Records to process =
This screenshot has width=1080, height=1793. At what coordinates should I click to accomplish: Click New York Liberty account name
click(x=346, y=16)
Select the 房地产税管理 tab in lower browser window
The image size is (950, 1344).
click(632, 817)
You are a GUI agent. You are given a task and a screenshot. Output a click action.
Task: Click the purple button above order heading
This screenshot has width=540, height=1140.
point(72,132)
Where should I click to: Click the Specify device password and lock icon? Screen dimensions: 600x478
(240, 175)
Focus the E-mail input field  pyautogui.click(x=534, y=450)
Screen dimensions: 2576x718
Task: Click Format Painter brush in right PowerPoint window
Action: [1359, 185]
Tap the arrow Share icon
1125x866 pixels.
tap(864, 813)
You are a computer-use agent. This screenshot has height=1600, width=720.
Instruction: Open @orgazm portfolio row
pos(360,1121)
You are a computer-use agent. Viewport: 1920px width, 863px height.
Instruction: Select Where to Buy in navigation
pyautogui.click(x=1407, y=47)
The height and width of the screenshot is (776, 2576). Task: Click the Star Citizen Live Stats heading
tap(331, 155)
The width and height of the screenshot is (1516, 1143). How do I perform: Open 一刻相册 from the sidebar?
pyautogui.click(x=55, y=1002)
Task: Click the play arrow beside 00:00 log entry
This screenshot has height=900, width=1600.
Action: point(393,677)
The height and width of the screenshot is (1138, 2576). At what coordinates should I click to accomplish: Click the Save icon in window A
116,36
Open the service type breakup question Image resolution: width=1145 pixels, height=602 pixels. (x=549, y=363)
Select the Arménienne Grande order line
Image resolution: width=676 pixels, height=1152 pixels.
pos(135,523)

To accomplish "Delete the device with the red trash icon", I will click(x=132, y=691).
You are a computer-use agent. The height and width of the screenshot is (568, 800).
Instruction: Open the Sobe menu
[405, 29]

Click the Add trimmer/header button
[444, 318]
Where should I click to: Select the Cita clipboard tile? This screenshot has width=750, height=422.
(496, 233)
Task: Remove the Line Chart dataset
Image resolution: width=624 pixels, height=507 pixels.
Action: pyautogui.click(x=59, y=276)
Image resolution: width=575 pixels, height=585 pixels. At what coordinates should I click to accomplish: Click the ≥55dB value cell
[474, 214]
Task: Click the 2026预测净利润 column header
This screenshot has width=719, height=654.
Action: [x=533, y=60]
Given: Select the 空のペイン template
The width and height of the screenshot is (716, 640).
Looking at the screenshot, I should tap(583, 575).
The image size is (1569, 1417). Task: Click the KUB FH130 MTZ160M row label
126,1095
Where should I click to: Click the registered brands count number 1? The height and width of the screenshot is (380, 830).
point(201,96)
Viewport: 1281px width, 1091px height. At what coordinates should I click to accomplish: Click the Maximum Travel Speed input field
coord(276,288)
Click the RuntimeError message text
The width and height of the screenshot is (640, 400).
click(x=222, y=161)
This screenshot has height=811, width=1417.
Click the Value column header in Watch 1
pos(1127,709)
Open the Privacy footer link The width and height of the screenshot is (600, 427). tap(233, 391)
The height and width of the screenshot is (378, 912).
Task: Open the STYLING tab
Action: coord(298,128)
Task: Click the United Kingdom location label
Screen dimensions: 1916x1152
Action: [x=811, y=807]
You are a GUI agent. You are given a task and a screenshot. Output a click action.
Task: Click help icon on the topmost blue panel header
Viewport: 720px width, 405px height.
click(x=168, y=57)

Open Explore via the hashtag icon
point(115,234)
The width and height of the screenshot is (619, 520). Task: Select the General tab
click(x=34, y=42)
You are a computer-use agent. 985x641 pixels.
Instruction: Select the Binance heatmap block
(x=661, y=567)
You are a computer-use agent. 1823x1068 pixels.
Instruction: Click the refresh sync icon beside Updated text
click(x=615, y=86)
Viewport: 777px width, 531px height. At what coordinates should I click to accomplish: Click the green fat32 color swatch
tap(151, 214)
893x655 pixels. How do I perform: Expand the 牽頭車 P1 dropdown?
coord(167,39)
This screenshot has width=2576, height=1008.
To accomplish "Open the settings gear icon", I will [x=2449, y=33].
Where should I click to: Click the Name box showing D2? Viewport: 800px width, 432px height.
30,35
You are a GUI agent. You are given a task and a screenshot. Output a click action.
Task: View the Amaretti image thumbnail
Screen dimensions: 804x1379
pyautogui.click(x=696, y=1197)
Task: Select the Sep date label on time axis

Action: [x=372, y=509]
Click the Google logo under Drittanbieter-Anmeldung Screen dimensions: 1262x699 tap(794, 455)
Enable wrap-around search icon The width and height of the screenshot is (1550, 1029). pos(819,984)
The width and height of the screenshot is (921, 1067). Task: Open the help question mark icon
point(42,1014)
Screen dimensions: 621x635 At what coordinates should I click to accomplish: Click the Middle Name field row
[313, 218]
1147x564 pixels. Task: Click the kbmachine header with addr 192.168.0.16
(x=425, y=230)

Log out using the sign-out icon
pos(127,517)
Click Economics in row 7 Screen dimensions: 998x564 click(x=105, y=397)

The problem = Repeat the material word for word.

Exercise answer =
This screenshot has width=1080, height=1793. At what coordinates should I click to accomplish: Click New York Liberty account name
click(x=346, y=16)
Select the 房地产税管理 tab in lower browser window
The image size is (950, 1344).
click(632, 817)
You are a GUI agent. You are given a task and a screenshot. Output a click action.
Task: Click the purple button above order heading
This screenshot has width=540, height=1140.
point(72,132)
Where should I click to: Click the Specify device password and lock icon? Screen dimensions: 600x478
(240, 175)
Focus the E-mail input field  pyautogui.click(x=534, y=450)
Screen dimensions: 2576x718
Task: Click Format Painter brush in right PowerPoint window
Action: [1359, 185]
Tap the arrow Share icon
1125x866 pixels.
tap(864, 813)
You are a computer-use agent. This screenshot has height=1600, width=720.
Instruction: Open @orgazm portfolio row
pos(360,1121)
You are a computer-use agent. Viewport: 1920px width, 863px height.
Instruction: Select Where to Buy in navigation
pyautogui.click(x=1407, y=47)
The height and width of the screenshot is (776, 2576). Task: Click the Star Citizen Live Stats heading
tap(331, 155)
The width and height of the screenshot is (1516, 1143). How do I perform: Open 一刻相册 from the sidebar?
pyautogui.click(x=55, y=1002)
Task: Click the play arrow beside 00:00 log entry
This screenshot has height=900, width=1600.
Action: point(393,677)
The height and width of the screenshot is (1138, 2576). At what coordinates should I click to accomplish: Click the Save icon in window A
116,36
Open the service type breakup question Image resolution: width=1145 pixels, height=602 pixels. (x=549, y=363)
Select the Arménienne Grande order line
Image resolution: width=676 pixels, height=1152 pixels.
pos(135,523)

To accomplish "Delete the device with the red trash icon", I will click(x=132, y=691).
You are a computer-use agent. The height and width of the screenshot is (568, 800).
Instruction: Open the Sobe menu
[405, 29]

Click the Add trimmer/header button
[444, 318]
Where should I click to: Select the Cita clipboard tile? This screenshot has width=750, height=422.
(496, 233)
Task: Remove the Line Chart dataset
Image resolution: width=624 pixels, height=507 pixels.
Action: pyautogui.click(x=59, y=276)
Image resolution: width=575 pixels, height=585 pixels. At what coordinates should I click to accomplish: Click the ≥55dB value cell
[474, 214]
Task: Click the 2026预测净利润 column header
This screenshot has width=719, height=654.
Action: [x=533, y=60]
Given: Select the 空のペイン template
The width and height of the screenshot is (716, 640).
Looking at the screenshot, I should tap(583, 575).
The image size is (1569, 1417). Task: Click the KUB FH130 MTZ160M row label
126,1095
Where should I click to: Click the registered brands count number 1? The height and width of the screenshot is (380, 830).
point(201,96)
Viewport: 1281px width, 1091px height. At what coordinates should I click to accomplish: Click the Maximum Travel Speed input field
coord(276,288)
Click the RuntimeError message text
The width and height of the screenshot is (640, 400).
click(x=222, y=161)
This screenshot has height=811, width=1417.
Click the Value column header in Watch 1
pos(1127,709)
Open the Privacy footer link The width and height of the screenshot is (600, 427). tap(233, 391)
The height and width of the screenshot is (378, 912).
Task: Open the STYLING tab
Action: coord(298,128)
Task: Click the United Kingdom location label
Screen dimensions: 1916x1152
Action: [x=811, y=807]
You are a GUI agent. You are given a task and a screenshot. Output a click action.
Task: Click help icon on the topmost blue panel header
Viewport: 720px width, 405px height.
click(x=168, y=57)

Open Explore via the hashtag icon
point(115,234)
The width and height of the screenshot is (619, 520). Task: Select the General tab
click(x=34, y=42)
You are a computer-use agent. 985x641 pixels.
Instruction: Select the Binance heatmap block
(x=661, y=567)
You are a computer-use agent. 1823x1068 pixels.
Instruction: Click the refresh sync icon beside Updated text
click(x=615, y=86)
Viewport: 777px width, 531px height. At what coordinates should I click to accomplish: Click the green fat32 color swatch
tap(151, 214)
893x655 pixels. How do I perform: Expand the 牽頭車 P1 dropdown?
coord(167,39)
This screenshot has width=2576, height=1008.
To accomplish "Open the settings gear icon", I will [x=2449, y=33].
Where should I click to: Click the Name box showing D2? Viewport: 800px width, 432px height.
30,35
You are a GUI agent. You are given a task and a screenshot. Output a click action.
Task: View the Amaretti image thumbnail
Screen dimensions: 804x1379
pyautogui.click(x=696, y=1197)
Task: Select the Sep date label on time axis

Action: [x=372, y=509]
Click the Google logo under Drittanbieter-Anmeldung Screen dimensions: 1262x699 tap(794, 455)
Enable wrap-around search icon The width and height of the screenshot is (1550, 1029). pos(819,984)
The width and height of the screenshot is (921, 1067). Task: Open the help question mark icon
point(42,1014)
Screen dimensions: 621x635 At what coordinates should I click to accomplish: Click the Middle Name field row
[313, 218]
1147x564 pixels. Task: Click the kbmachine header with addr 192.168.0.16
(x=425, y=230)

Log out using the sign-out icon
pos(127,517)
Click Economics in row 7 Screen dimensions: 998x564 click(x=105, y=397)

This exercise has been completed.